Doğu ve Güneydoğu Anadolu bölgelerinde ömürleri hayvanlarının peşinde geçen göçerler, havaların ısınmasıyla belirledikleri serin yaylalarda yaklaşık 6 ay konaklıyor.
Sürüleri ve aileleriyle günler süren yolculuğun ardından ulaştıkları yaylalarda çadır kuran besiciler, mendereslerin geçtiği alanlarda sürülerini otlatıp, hayvanlarının su ihtiyacını karşılıyor.
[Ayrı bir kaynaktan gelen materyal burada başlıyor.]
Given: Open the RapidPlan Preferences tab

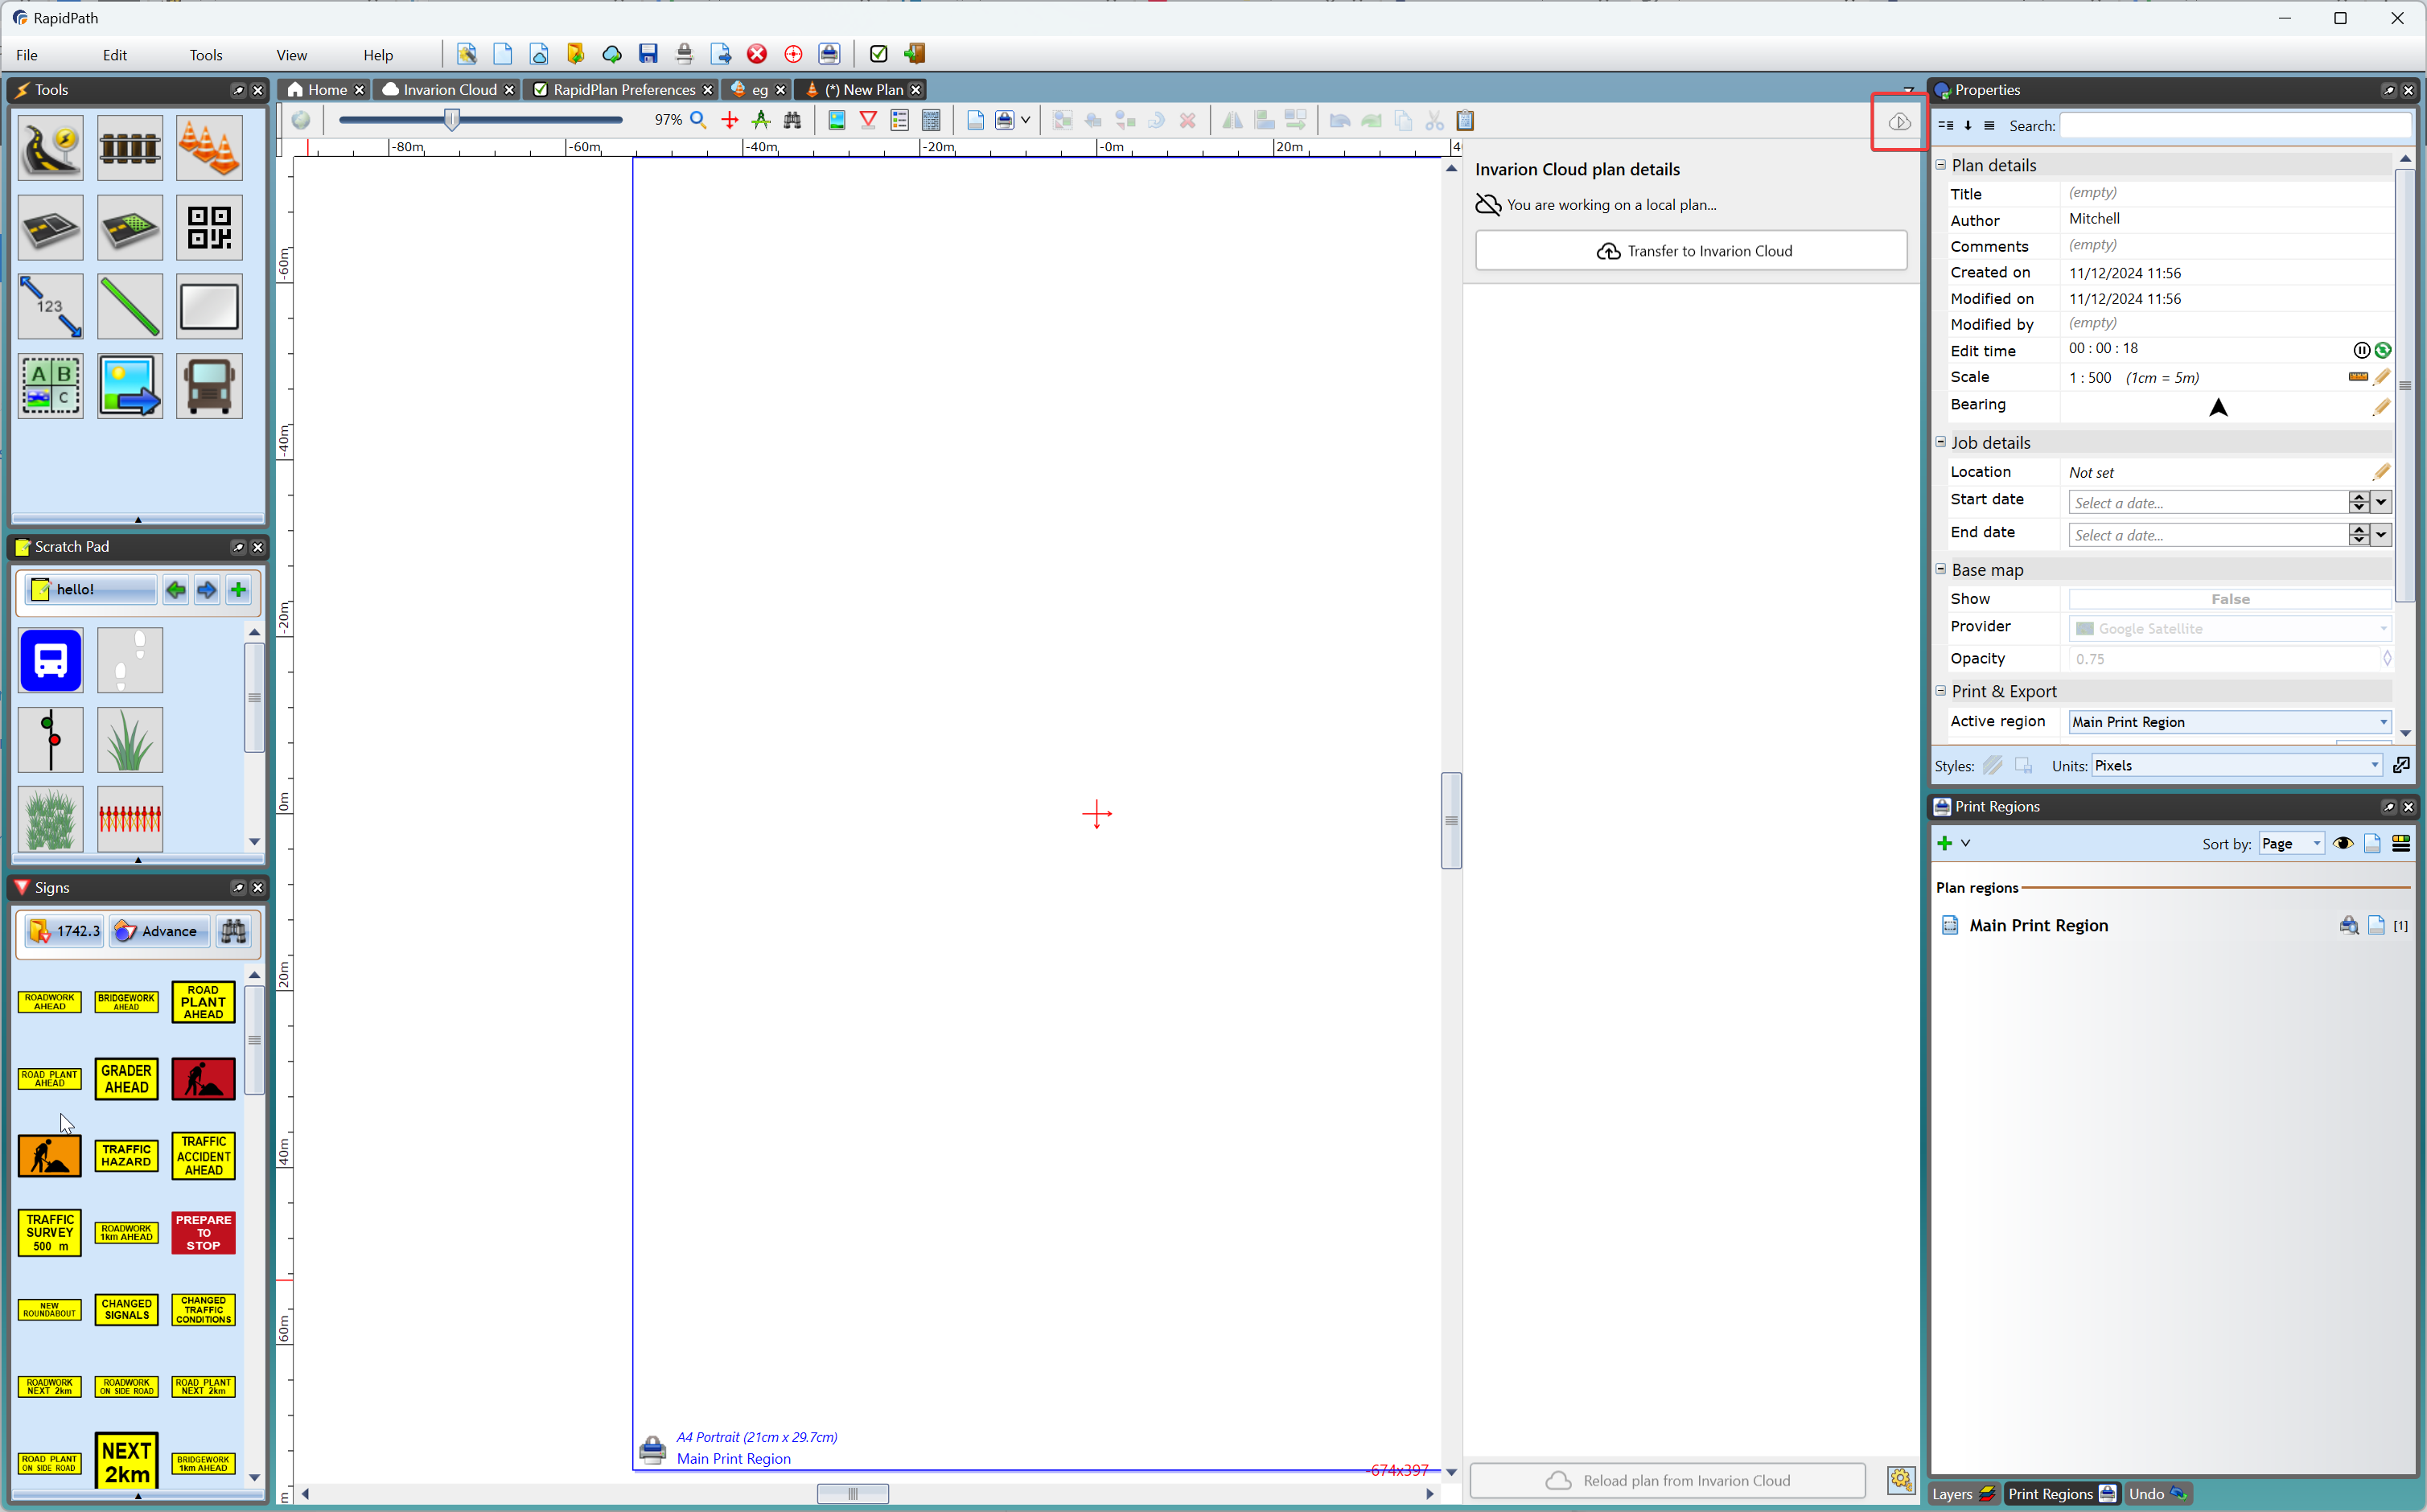Looking at the screenshot, I should 623,88.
Hayvanlarından elde ettikleri sütten peynir ve yoğurt hazırlayan aileler, bu sayede geçimlerini sağlıyor.
Bingöl'ün 2 bin 200 rakımlı Şerafettin Yaylası da bu yıl 200 aile ve 250 bin küçükbaş hayvana ev sahipliği yapıyor.
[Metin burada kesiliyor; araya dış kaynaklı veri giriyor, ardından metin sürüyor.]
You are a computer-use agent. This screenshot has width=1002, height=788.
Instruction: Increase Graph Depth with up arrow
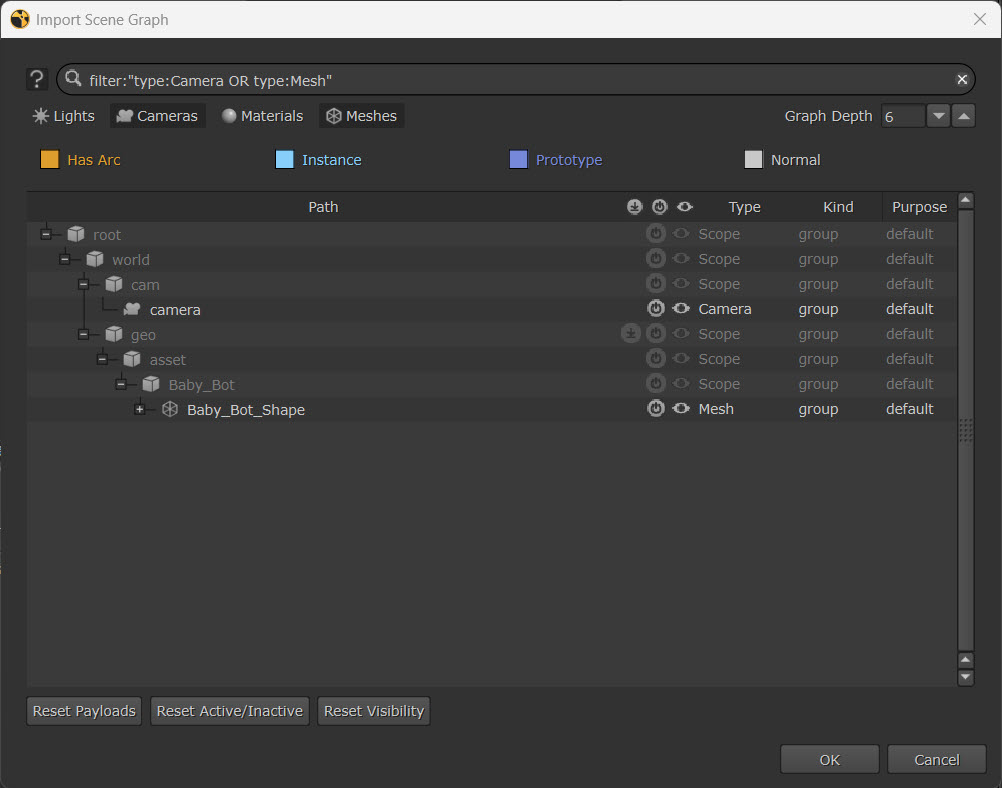point(963,116)
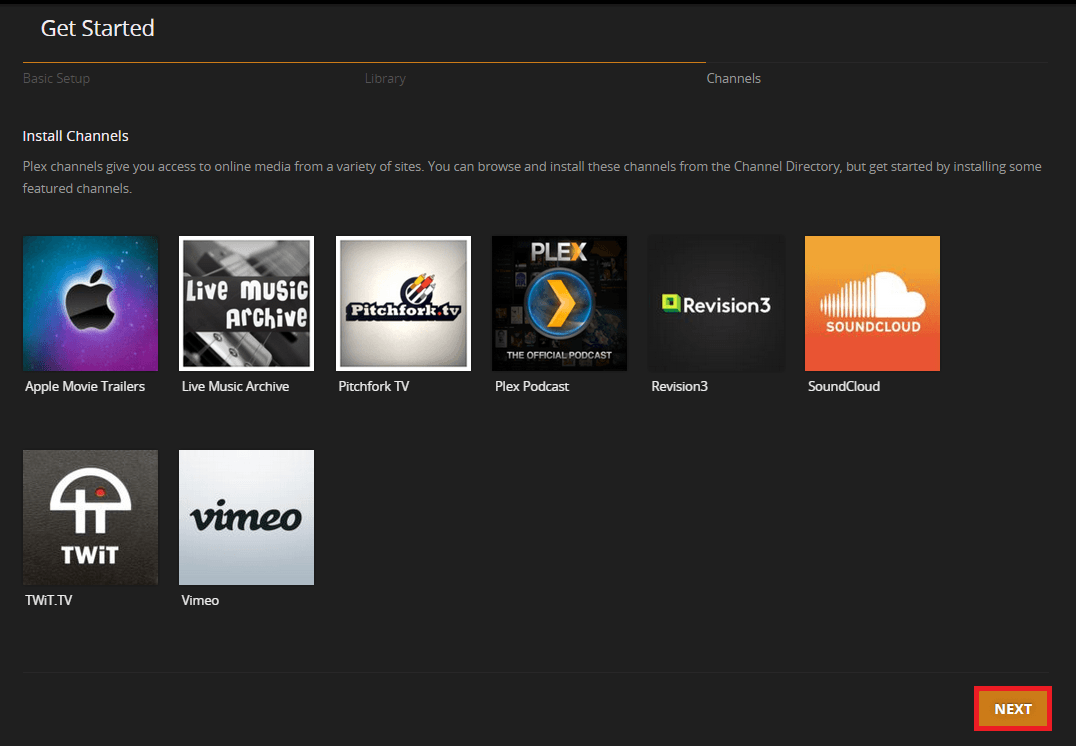Select the Plex Podcast channel artwork
The width and height of the screenshot is (1076, 746).
pos(559,303)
Yaylada aileleriyle kurdukları çadırlarda yaşamlarını süren ve hayvanlarının bakımını yapan besicilerden 58 yaşındaki Abdullah Karataş, AA muhabirine, kış mevsimini Diyarbakır'ın Karacadağ bölgesinde geçirdiklerini, ilkbahar aylarında Şerafettin Yaylası'nda konakladıklarını söyledi.
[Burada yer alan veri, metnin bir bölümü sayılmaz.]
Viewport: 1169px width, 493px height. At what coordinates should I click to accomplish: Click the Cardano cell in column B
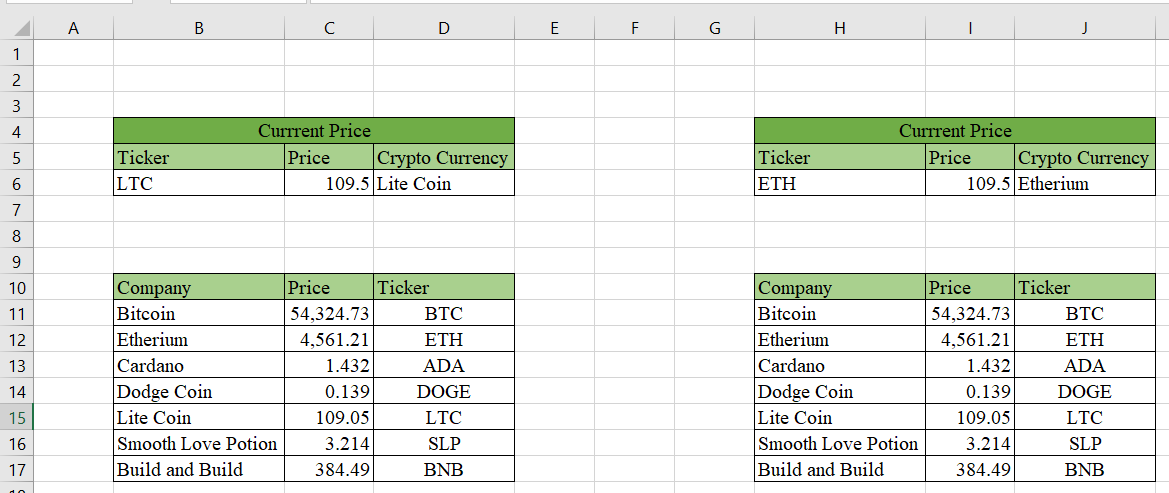[x=198, y=366]
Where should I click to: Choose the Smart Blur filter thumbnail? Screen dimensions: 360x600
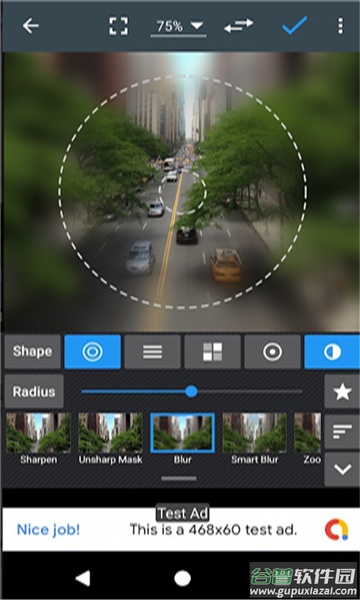tap(254, 439)
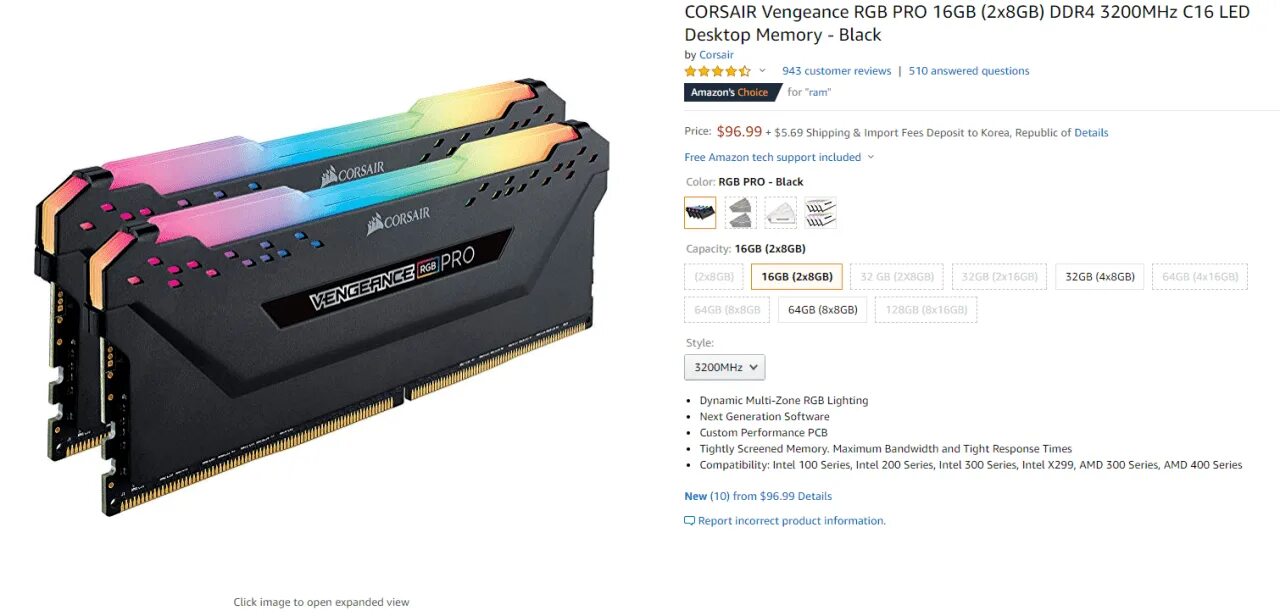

Yaylada 650 koyun ve 500 kuzusu olduğunu anlatan Karataş, "Üç kuşaktır besicilik yapıyoruz. Sonbahara kadar Şerafettin Yaylası'ndayız. Çocuklarım, gelinlerim ve torunlarımla burada kalıyoruz. Buranın havası serin. Çocuklarımla birlikle çalışıyoruz." dedi.
Abdullah Karataş'ın 55 yaşındaki eşi, 8 çocuk annesi Zeynep Karataş da Kürtçe, sabah erken saatlerden itibaren gün boy sürecek yoğun mesailerinin başladığını belirtti.
Sağdıkları sütle peynir yaptıklarını anlatan Karataş, "Yıllardır Şerafettin Yaylası'na gidip geliyoruz. Çamaşırı elimizde yıkıyoruz, yemek yapıyoruz, hayvanların sağımını yapıyoruz. Bütün bunlar çok zahmetli. Yağmurlar olduğunda çok daha zorlanıyoruz." diye konuştu.
32 yaşındaki Serhat Karataş ise Diyarbakır'dan yaylaya yürüyerek yaklaşık bir ayda ulaştıklarını belirterek, bu işin oldukça meşakkatli olduğunu dile getirdi.
Geçimlerini hayvancılıkla sağladıklarını vurgulayan Karataş, baba ve dede mesleği bu işi sürdürdüklerini ifade etti.